Frontiere travolte. Sotto la pressione delle proteste popolari e del dissenso politico interno, nel 1988 guadagnò terreno l’ala riformista del governo, che si ispirava alla perestrojka russa di Michail Gorbaciov: nuova legge elettorale, libertà di stampa e di associazione, multipartitismo. Ma il primo provvedimento del nuovo governo varato nel maggio del 1989 fu proprio cancellare il progetto della diga sul Danubio, rompendo tra l’altro il trattato di cooperazione stipulato con la confinante Cecoslovacchia.
Solo in agosto fu decisa l’apertura della frontiera con l’Austria, che fece crollare un’altra diga: quella dei tedeschi in fuga dalla Ddr verso l’Occidente. Due mesi dopo, il parlamento votava una nuova costituzione liberale e democratica, e il 23 ottobre (anniversario della rivolta ungherese del 1956, repressa brutalmente dai carri armati sovietici) nasceva la Repubblica d’Ungheria.

● ● ● ● ●

■ **COMPITO RICHIESTO 1**
Riscrivi il passo dell'estratto sulla svolta ungherese del 1989 tra "Solo in agosto" e "la Repubblica d’Ungheria.", estremi inclusi, sostituendo "Austria" con "Jugoslavia".
■ **COMPITO RICHIESTO 2**
Rispondi a queste domande sull'estratto relativo alla svolta ungherese del 1989.
(a) In quale mese del 1989 fu varato il nuovo governo?
(b) Con quale paese fu decisa in agosto l'apertura della frontiera?
(c) Di quale evento il 23 ottobre era l'anniversario?
L'elenco qui di seguito non ha alcun legame con l'estratto.

■ **DATI FORNITI**
● ● ● ● ●

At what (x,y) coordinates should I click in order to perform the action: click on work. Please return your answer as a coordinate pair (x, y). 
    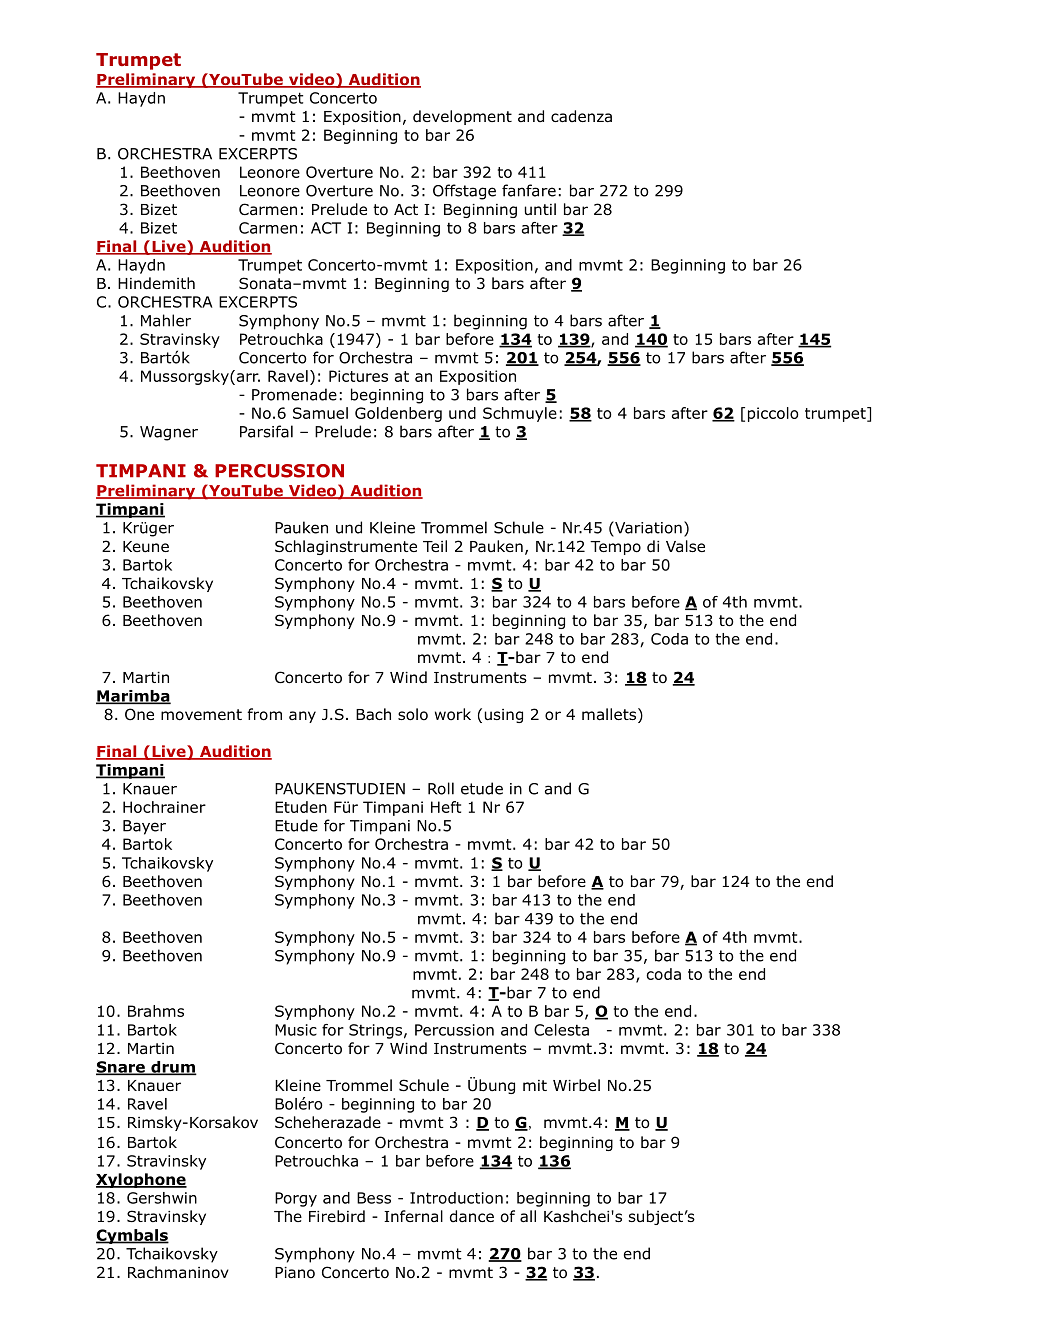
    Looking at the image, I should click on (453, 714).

● ● ● ● ●

■ **RISULTATO DEL COMPITO 1**
Solo in agosto fu decisa l’apertura della frontiera con l’Jugoslavia, che fece crollare un’altra diga: quella dei tedeschi in fuga dalla Ddr verso l’Occidente. Due mesi dopo, il parlamento votava una nuova costituzione liberale e democratica, e il 23 ottobre (anniversario della rivolta ungherese del 1956, repressa brutalmente dai carri armati sovietici) nasceva la Repubblica d’Ungheria.

■ **RISULTATO DEL COMPITO 2**
(a) A maggio.
(b) Con l'Austria.
(c) Della rivolta ungherese del 1956.